Os retiros da Obra são em silêncio. Estava coordenando o retiro, dando palestra, e várias pessoas vieram conversar comigo depois. Vinham para tirar dúvidas, e assim muitas delas questionavam como podiam melhorar o seu relacionamento familiar, então eu questionava: ‘Olha, o que a tua mulher reclama?’ ‘Ah, porque eu viajo muito e deixo muito o peso das crianças’, ‘Viaja menos e vai ser mais feliz, você vai curtir mais as tuas filhas’. São coisas assim muito simples, mas que às vezes as pessoas estão tão mergulhadas no workaholic que esquecem que… é assim, qual é a hierarquia de valores que a gente deveria ter? Deus em primeiro lugar, família em segundo, trabalho em terceiro. Não existe sucesso profissional que compense um fracasso familiar, você rebentou a tua família para conseguir um supercargo, uma super promoção. No Opus Dei o teu projeto familiar é mais importante do que o teu projeto profissional, e dá para ter o projeto dos dois, profissional do marido e da mulher mas aí, vocês têm que pensar assim: não é a vontade de um ou de outro que vai prevalecer, é a vontade da família.

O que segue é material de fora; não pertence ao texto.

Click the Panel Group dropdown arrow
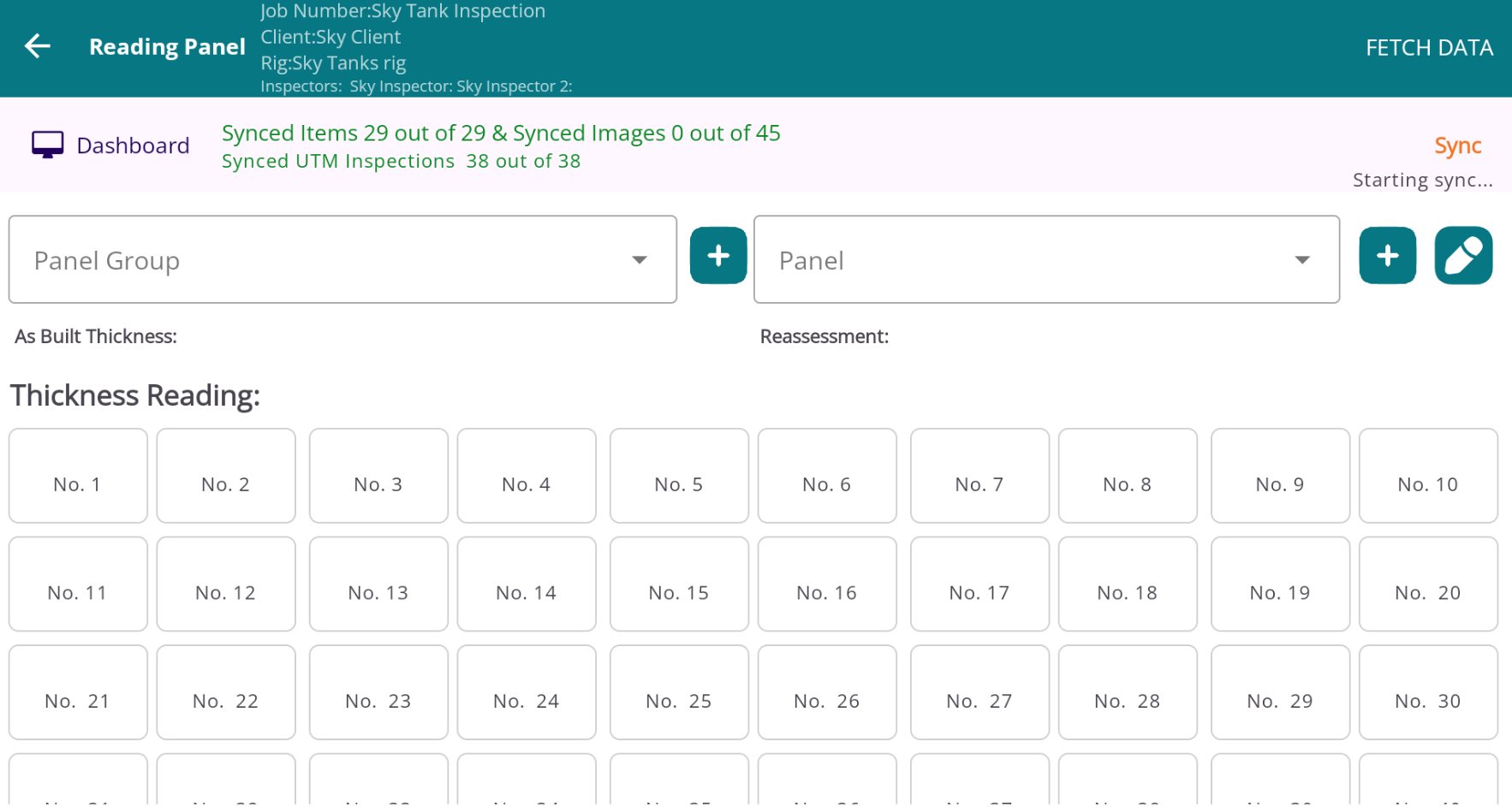Screen dimensions: 1512x807 pos(639,259)
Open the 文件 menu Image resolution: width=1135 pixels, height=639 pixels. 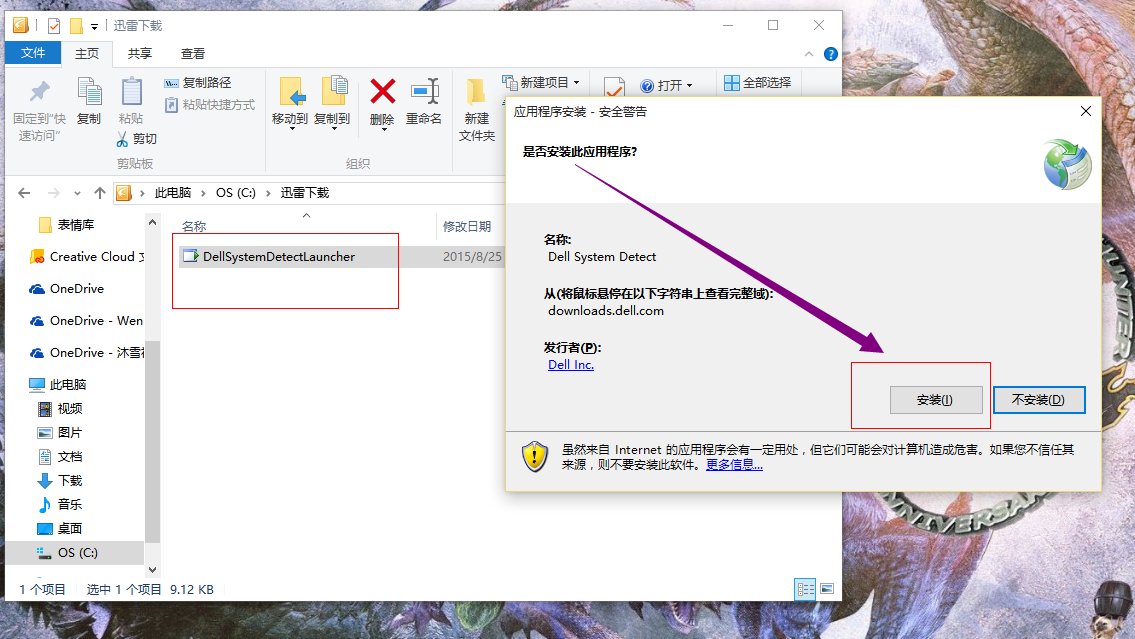33,53
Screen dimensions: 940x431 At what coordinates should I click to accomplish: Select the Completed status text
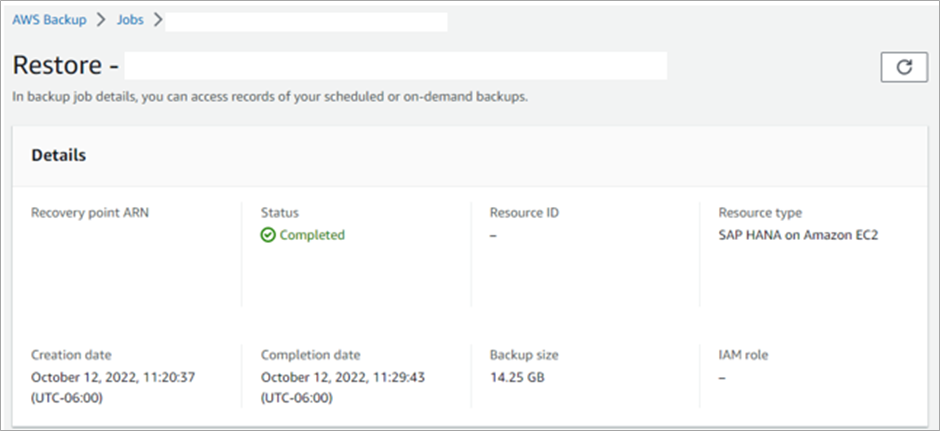(x=312, y=235)
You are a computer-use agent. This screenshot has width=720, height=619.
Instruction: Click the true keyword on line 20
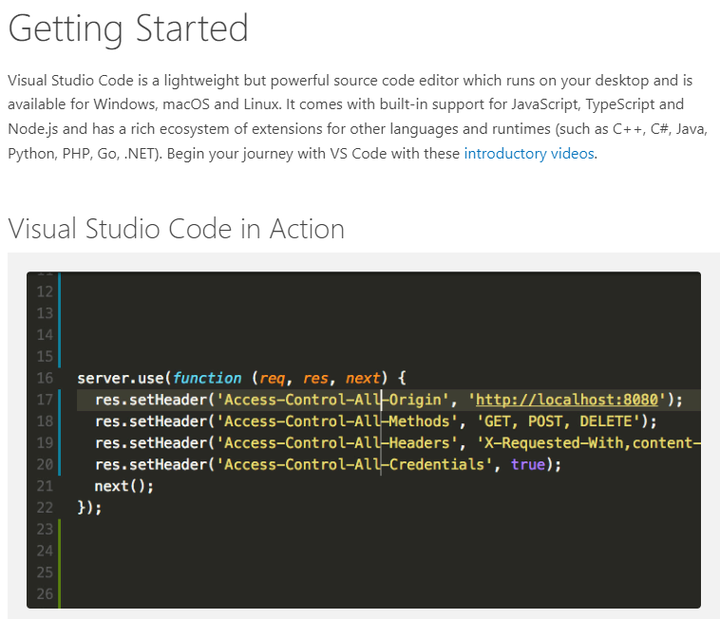tap(527, 465)
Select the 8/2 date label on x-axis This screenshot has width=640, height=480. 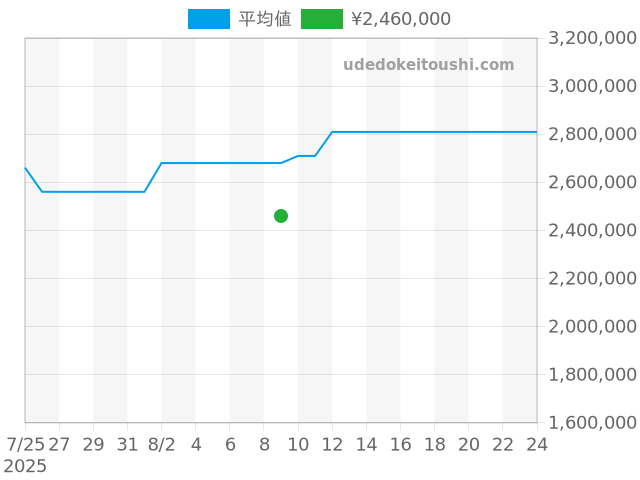[x=161, y=444]
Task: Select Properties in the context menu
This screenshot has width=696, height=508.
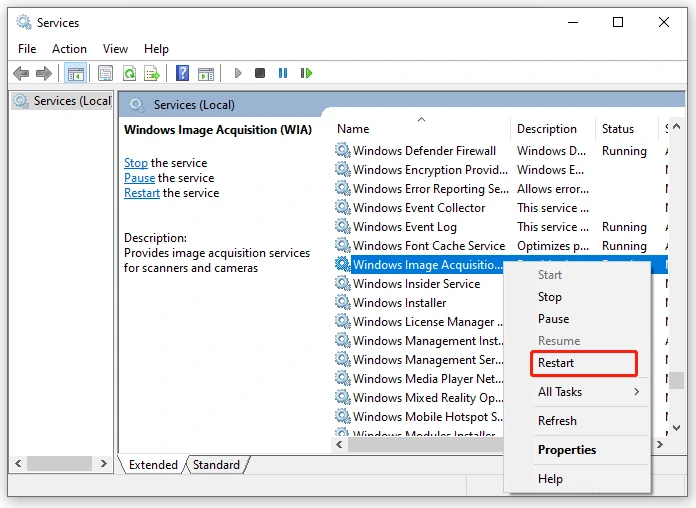Action: tap(566, 450)
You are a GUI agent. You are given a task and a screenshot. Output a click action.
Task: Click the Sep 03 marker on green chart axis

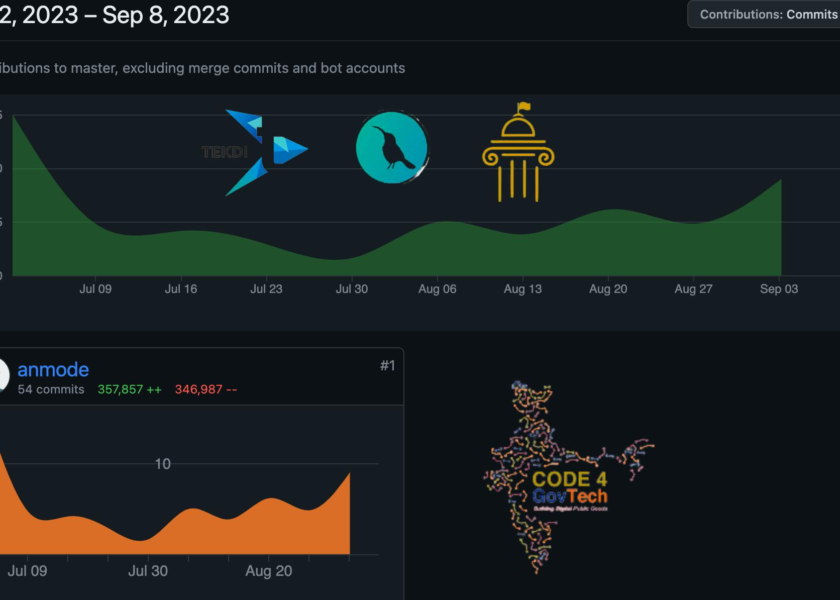778,289
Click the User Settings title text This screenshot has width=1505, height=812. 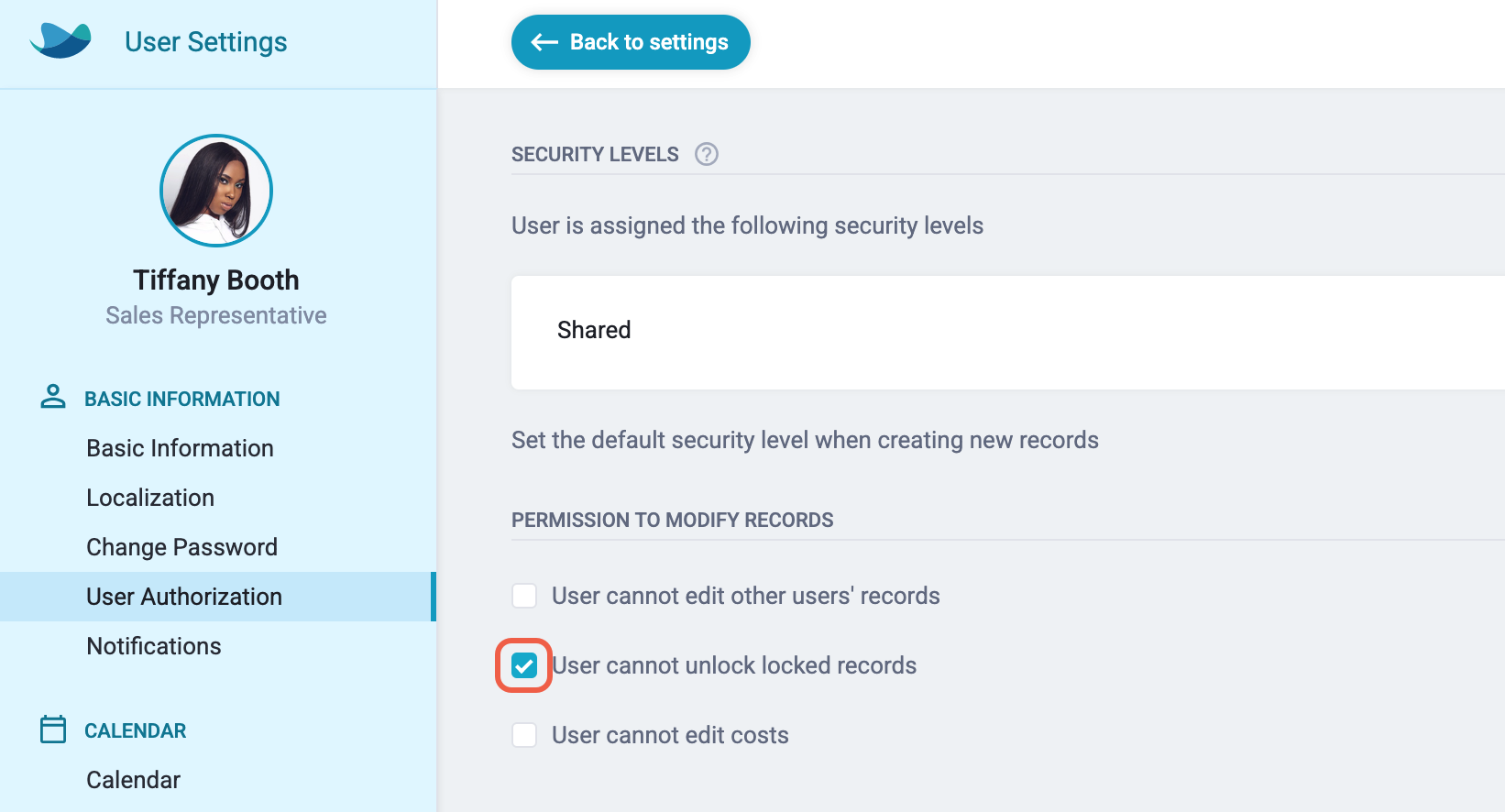click(206, 42)

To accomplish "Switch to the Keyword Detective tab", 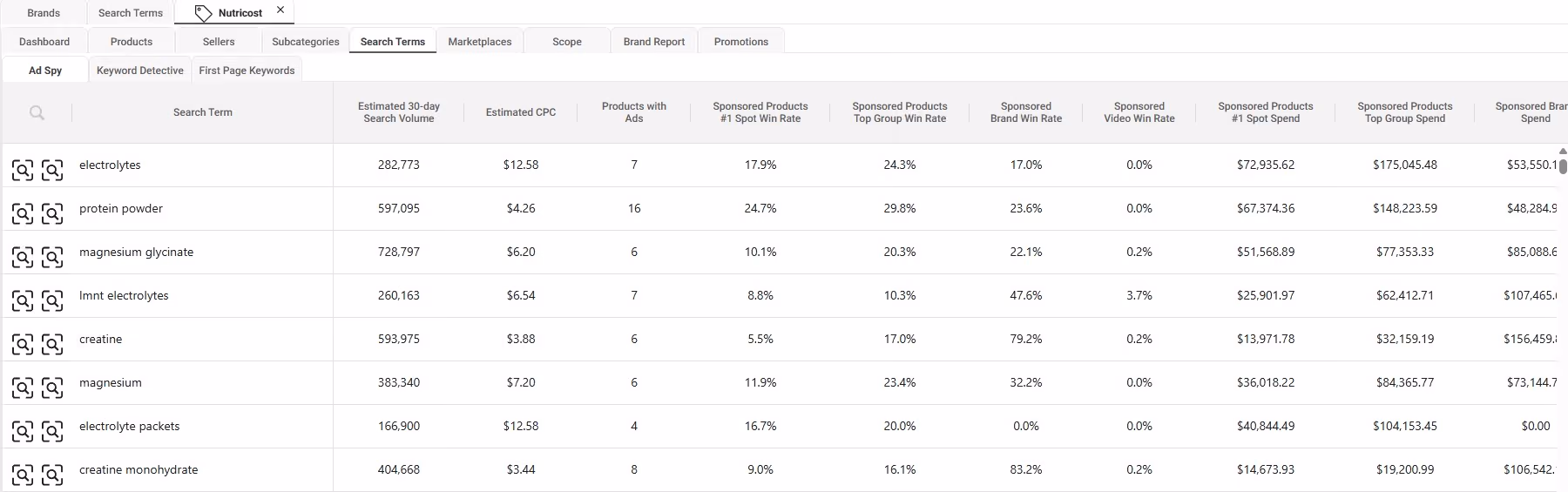I will point(140,71).
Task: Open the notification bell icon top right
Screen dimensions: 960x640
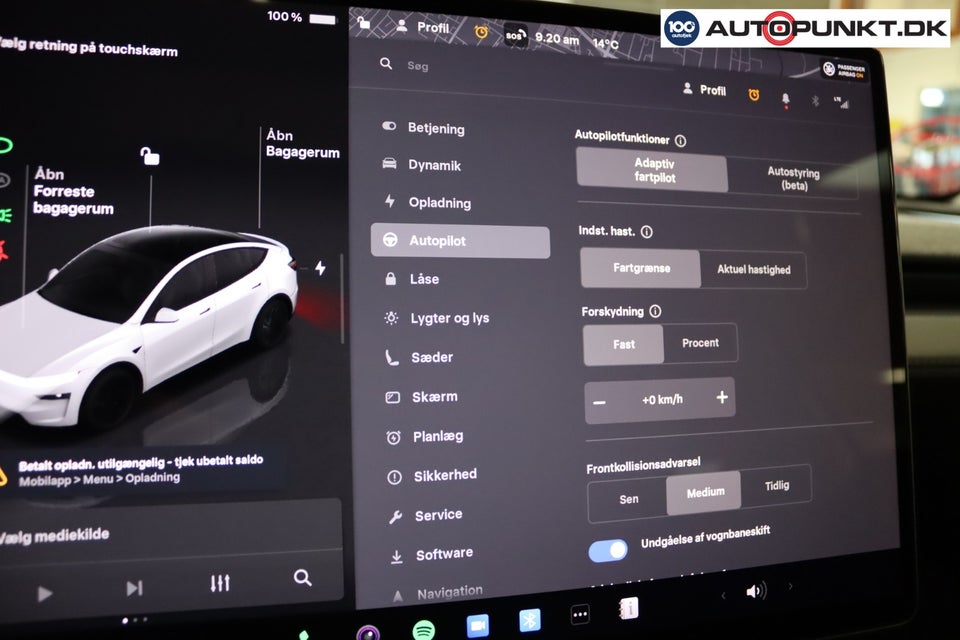Action: [x=785, y=98]
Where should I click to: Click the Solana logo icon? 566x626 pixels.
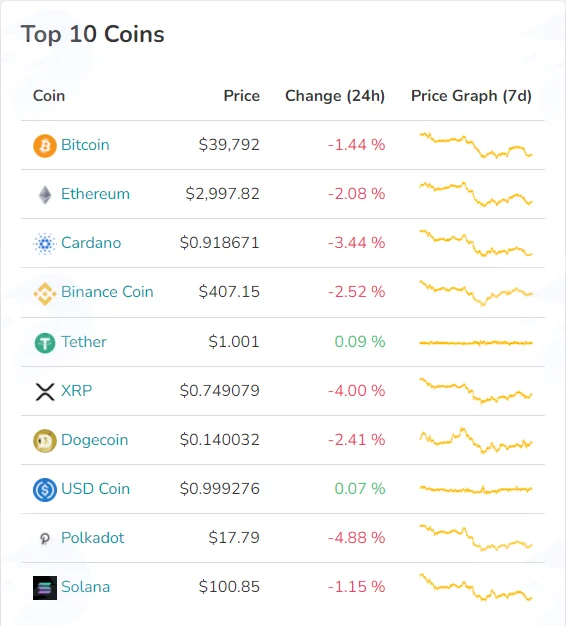[45, 588]
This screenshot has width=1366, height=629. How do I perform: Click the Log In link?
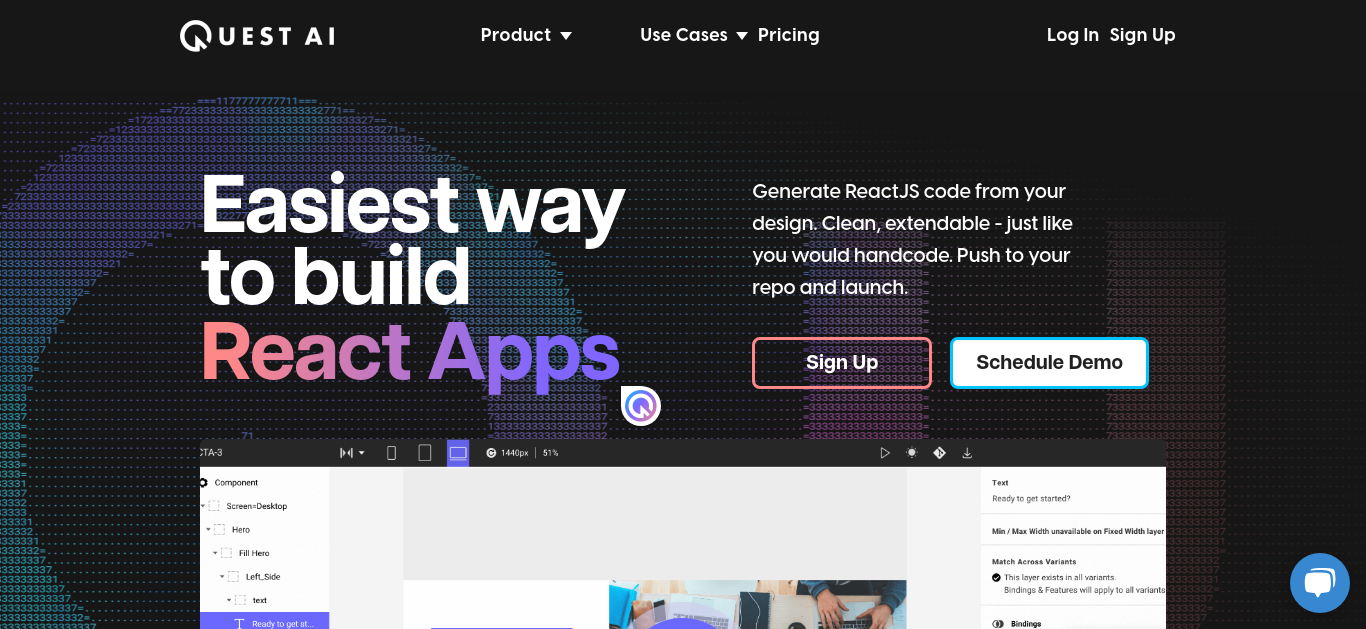coord(1073,35)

Para o Opus qual é a diferença entre um homem e uma mulher?

É a gestação e o aleitamento.

São iguais?

Claro.

Então qual a razão para as mulheres não poderem ser ordenadas padres? 

Porque na Igreja não pode.

Porquê? Ninguém conseguiu provar que não tenha havido sacerdotisas ou diaconisas… 

Nossa Senhora foi a criatura mais perfeita que saiu das mãos de Deus, ela não foi sacerdotisa em nenhum momento, os sacerdotes só foram ordenados os apóstolos, e sempre só homens. Porquê? É a identificação com Cristo, o sacerdote é outro Cristo.

Para a Obra, por exemplo, era preferível estar um homem no lugar de Meloni, a primeira-ministra italiana?

Não, de jeito nenhum.

E pode haver alguém do Opus Dei que seja gay, por exemplo? 

Não é a vocação.

Como assim? Não são duas pessoas que querem praticar o bem uma com a outra?

Sim, mas a vocação significa o chamado de Deus para viver uma espiritualidade bem concreta, que é a espiritualidade cristã, moral cristã.

Família, homem e mulher.

Se a pessoa, por exemplo, faz a opção, eu quero viver em relação homoafetiva, isso está indo contra a moral cristã. 

E um homem e uma mulher que vivem em união de facto?

É a mesma coisa. Se você está vivendo uma união de fato, se não é casado formalmente, você está em pecado. A moral cristã não muda.

Veio a convite de Gilmar Mendes, uma personagem muito polémica, tanto no Brasil como em Portugal e nos Estados Unidos. O que é que acha destas polémicas? 

Conheço o Gilmar Mendes há mais de 40 anos, nós fomos colegas de mestrado, trabalhámos juntos na Casa Civil da Presidência da República, ele é para mim um amigo irmão, agora nós temos as nossas divergências, mas isso não impede de eu ser…

Está mais próximo de Bolsonaro?

Eu sou amigo do Bolsonaro, sou amigo da Michelle, sou amigo deles, mas não sou bolsonarista, não compro pacote, sou conservador.

Como viu a condenação de Bolsonaro?

Pessoalmente acho que o voto do ministro (juiz) Luís Fux mostra todas as deficiências do processo. O voto dele foi o voto vencido, ele apontou uma série de irregularidades no processo, eu penso da mesma forma que o ministro Fux. 

Como é que o Opus Dei consegue conviver numa coisa tão extremada? 

Uma das coisas bonitas do Opus é que não se fala de política.